[[ Data under study open ]]
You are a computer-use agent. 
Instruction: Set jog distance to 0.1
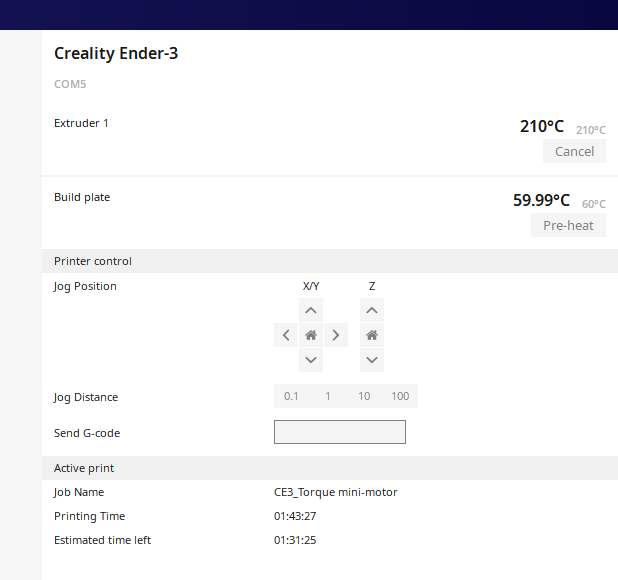[x=291, y=396]
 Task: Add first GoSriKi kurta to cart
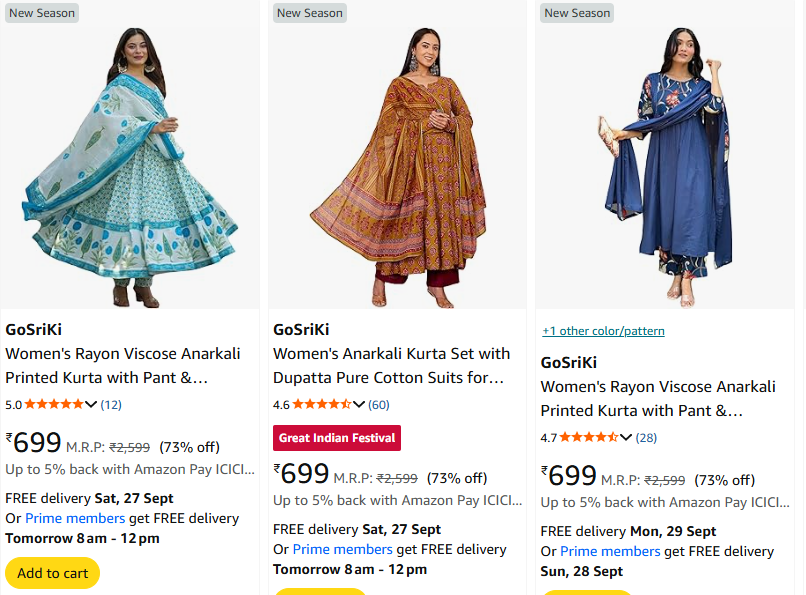[52, 573]
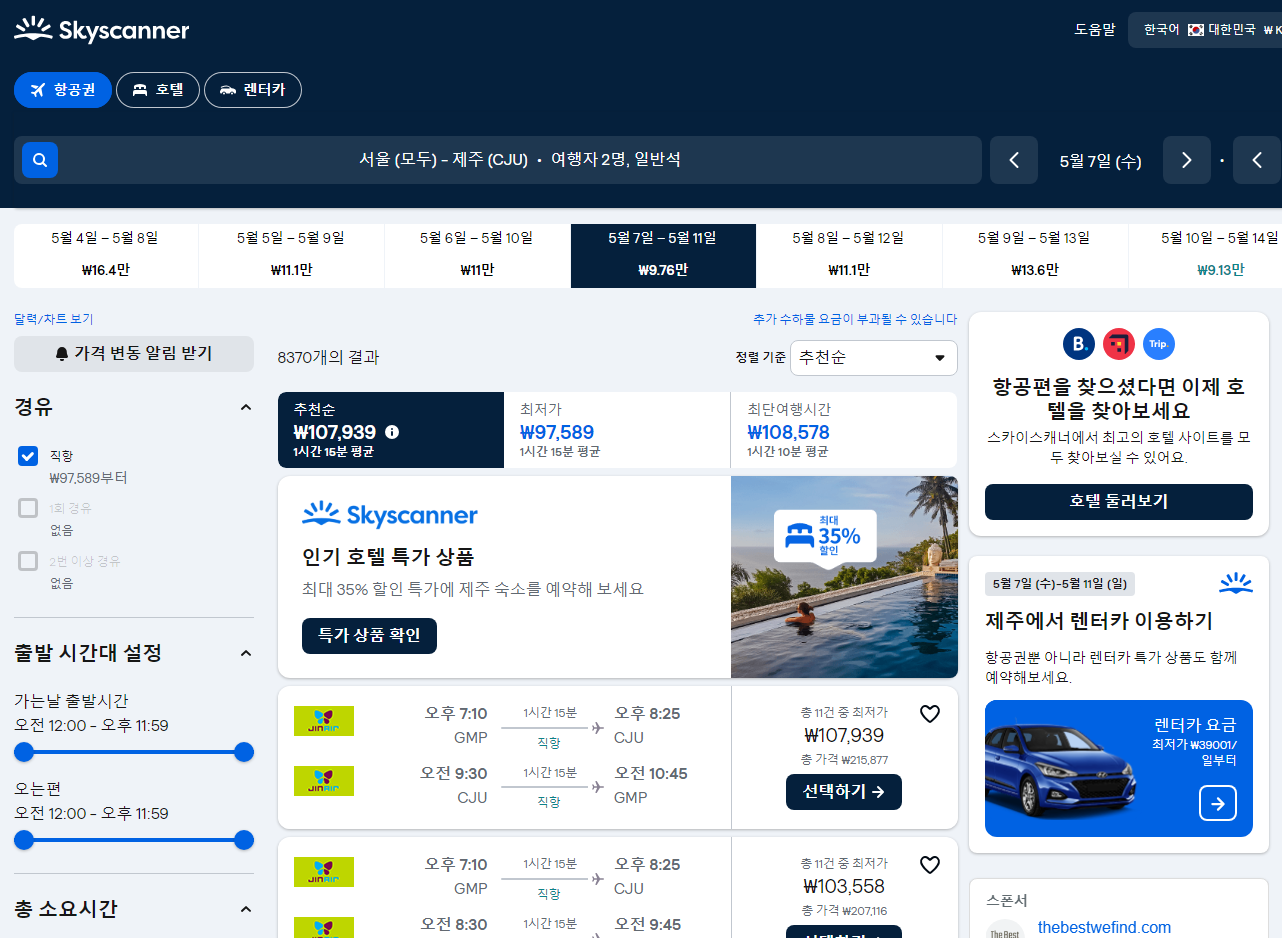
Task: Open the 추천순 sort order dropdown
Action: 872,357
[[ Data under study closed ]]
** Directions for this task **
Omit the pictures and write out the remaining data exactly.

** Solution to this task **
You are a computer-use agent. 
Instruction: Set jog distance to 0.1
[x=291, y=396]
 Task: Add first GoSriKi kurta to cart
[52, 573]
Task: Open the 추천순 sort order dropdown
Action: 872,357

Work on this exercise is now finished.